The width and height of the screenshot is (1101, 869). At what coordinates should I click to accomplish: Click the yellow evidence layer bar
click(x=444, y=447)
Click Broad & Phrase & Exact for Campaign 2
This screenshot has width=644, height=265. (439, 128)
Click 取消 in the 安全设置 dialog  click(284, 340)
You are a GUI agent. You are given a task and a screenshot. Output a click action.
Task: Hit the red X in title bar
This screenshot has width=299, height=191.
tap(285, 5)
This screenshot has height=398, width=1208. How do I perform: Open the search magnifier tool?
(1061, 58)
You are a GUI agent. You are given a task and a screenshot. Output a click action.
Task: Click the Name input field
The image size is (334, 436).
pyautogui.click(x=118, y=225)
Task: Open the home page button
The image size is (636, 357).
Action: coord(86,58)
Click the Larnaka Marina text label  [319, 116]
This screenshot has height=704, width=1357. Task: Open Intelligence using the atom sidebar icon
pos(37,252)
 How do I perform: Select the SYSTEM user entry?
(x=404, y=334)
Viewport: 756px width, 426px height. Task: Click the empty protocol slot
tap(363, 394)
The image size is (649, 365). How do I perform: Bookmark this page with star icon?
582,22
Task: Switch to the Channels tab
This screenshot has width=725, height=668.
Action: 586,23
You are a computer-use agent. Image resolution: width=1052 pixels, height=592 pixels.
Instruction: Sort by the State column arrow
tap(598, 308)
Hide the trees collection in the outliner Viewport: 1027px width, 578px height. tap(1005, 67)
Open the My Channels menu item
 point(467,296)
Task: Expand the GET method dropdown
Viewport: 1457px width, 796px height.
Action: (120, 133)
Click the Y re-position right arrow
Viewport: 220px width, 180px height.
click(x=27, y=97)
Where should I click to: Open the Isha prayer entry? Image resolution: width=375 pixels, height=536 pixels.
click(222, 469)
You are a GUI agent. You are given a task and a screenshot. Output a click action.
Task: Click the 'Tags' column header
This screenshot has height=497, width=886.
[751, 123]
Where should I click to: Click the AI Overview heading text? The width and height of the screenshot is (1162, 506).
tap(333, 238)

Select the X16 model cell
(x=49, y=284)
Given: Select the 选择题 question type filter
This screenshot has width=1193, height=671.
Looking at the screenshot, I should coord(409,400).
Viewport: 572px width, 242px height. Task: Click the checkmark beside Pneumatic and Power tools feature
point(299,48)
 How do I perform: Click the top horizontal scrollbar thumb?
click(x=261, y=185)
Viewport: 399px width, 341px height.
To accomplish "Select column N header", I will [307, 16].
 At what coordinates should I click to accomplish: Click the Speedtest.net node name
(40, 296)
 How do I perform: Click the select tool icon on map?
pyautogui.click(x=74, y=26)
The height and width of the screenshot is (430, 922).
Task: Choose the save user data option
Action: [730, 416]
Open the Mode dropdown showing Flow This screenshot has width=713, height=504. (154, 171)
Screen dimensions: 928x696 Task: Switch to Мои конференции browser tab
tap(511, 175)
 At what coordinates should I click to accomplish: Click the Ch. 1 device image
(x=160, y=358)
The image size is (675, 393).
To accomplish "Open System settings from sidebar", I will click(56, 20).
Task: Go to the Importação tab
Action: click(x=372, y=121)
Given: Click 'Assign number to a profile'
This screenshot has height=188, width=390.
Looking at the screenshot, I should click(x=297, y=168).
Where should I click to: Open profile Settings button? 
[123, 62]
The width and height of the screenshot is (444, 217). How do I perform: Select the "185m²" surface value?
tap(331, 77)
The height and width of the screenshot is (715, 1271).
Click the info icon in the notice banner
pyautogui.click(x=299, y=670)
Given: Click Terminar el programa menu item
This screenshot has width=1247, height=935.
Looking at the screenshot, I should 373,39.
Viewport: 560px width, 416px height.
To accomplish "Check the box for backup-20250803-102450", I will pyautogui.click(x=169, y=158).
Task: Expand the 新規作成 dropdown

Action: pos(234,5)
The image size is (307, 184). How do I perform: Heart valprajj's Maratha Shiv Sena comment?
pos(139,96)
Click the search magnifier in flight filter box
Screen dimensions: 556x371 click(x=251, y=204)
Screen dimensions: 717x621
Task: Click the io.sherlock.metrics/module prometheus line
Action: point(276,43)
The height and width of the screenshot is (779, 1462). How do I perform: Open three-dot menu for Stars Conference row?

________

WRITTEN EXERCISE:
Can you copy out all of the records above, word for word and in their original order?

ANSWER TO THE EXERCISE:
The width and height of the screenshot is (1101, 869). At what coordinates should I click to accomplish: Click the yellow evidence layer bar
click(x=444, y=447)
Click Broad & Phrase & Exact for Campaign 2
This screenshot has width=644, height=265. (439, 128)
Click 取消 in the 安全设置 dialog  click(284, 340)
You are a GUI agent. You are given a task and a screenshot. Output a click action.
Task: Hit the red X in title bar
This screenshot has width=299, height=191.
tap(285, 5)
This screenshot has height=398, width=1208. How do I perform: Open the search magnifier tool?
(1061, 58)
You are a GUI agent. You are given a task and a screenshot. Output a click action.
Task: Click the Name input field
The image size is (334, 436).
pyautogui.click(x=118, y=225)
Task: Open the home page button
The image size is (636, 357).
Action: coord(86,58)
Click the Larnaka Marina text label  [319, 116]
This screenshot has height=704, width=1357. Task: Open Intelligence using the atom sidebar icon
pos(37,252)
 How do I perform: Select the SYSTEM user entry?
(x=404, y=334)
Viewport: 756px width, 426px height. Task: Click the empty protocol slot
tap(363, 394)
The image size is (649, 365). How do I perform: Bookmark this page with star icon?
582,22
Task: Switch to the Channels tab
This screenshot has width=725, height=668.
Action: 586,23
You are a computer-use agent. Image resolution: width=1052 pixels, height=592 pixels.
Instruction: Sort by the State column arrow
tap(598, 308)
Hide the trees collection in the outliner Viewport: 1027px width, 578px height. tap(1005, 67)
Open the My Channels menu item
 point(467,296)
Task: Expand the GET method dropdown
Viewport: 1457px width, 796px height.
Action: (120, 133)
Click the Y re-position right arrow
Viewport: 220px width, 180px height.
click(x=27, y=97)
Where should I click to: Open the Isha prayer entry? Image resolution: width=375 pixels, height=536 pixels.
click(222, 469)
You are a GUI agent. You are given a task and a screenshot. Output a click action.
Task: Click the 'Tags' column header
This screenshot has height=497, width=886.
[751, 123]
Where should I click to: Click the AI Overview heading text? The width and height of the screenshot is (1162, 506).
tap(333, 238)

Select the X16 model cell
(x=49, y=284)
Given: Select the 选择题 question type filter
This screenshot has width=1193, height=671.
Looking at the screenshot, I should coord(409,400).
Viewport: 572px width, 242px height. Task: Click the checkmark beside Pneumatic and Power tools feature
point(299,48)
 How do I perform: Click the top horizontal scrollbar thumb?
click(x=261, y=185)
Viewport: 399px width, 341px height.
To accomplish "Select column N header", I will [307, 16].
 At what coordinates should I click to accomplish: Click the Speedtest.net node name
(40, 296)
 How do I perform: Click the select tool icon on map?
pyautogui.click(x=74, y=26)
The height and width of the screenshot is (430, 922).
Task: Choose the save user data option
Action: [730, 416]
Open the Mode dropdown showing Flow This screenshot has width=713, height=504. (154, 171)
Screen dimensions: 928x696 Task: Switch to Мои конференции browser tab
tap(511, 175)
 At what coordinates should I click to accomplish: Click the Ch. 1 device image
(x=160, y=358)
The image size is (675, 393).
To accomplish "Open System settings from sidebar", I will click(56, 20).
Task: Go to the Importação tab
Action: click(x=372, y=121)
Given: Click 'Assign number to a profile'
This screenshot has height=188, width=390.
Looking at the screenshot, I should click(x=297, y=168).
Where should I click to: Open profile Settings button? 
[123, 62]
The width and height of the screenshot is (444, 217). How do I perform: Select the "185m²" surface value?
tap(331, 77)
The height and width of the screenshot is (715, 1271).
Click the info icon in the notice banner
pyautogui.click(x=299, y=670)
Given: Click Terminar el programa menu item
This screenshot has width=1247, height=935.
Looking at the screenshot, I should 373,39.
Viewport: 560px width, 416px height.
To accomplish "Check the box for backup-20250803-102450", I will pyautogui.click(x=169, y=158).
Task: Expand the 新規作成 dropdown

Action: pos(234,5)
The image size is (307, 184). How do I perform: Heart valprajj's Maratha Shiv Sena comment?
pos(139,96)
Click the search magnifier in flight filter box
Screen dimensions: 556x371 click(x=251, y=204)
Screen dimensions: 717x621
Task: Click the io.sherlock.metrics/module prometheus line
Action: point(276,43)
The height and width of the screenshot is (779, 1462). How do I perform: Open three-dot menu for Stars Conference row?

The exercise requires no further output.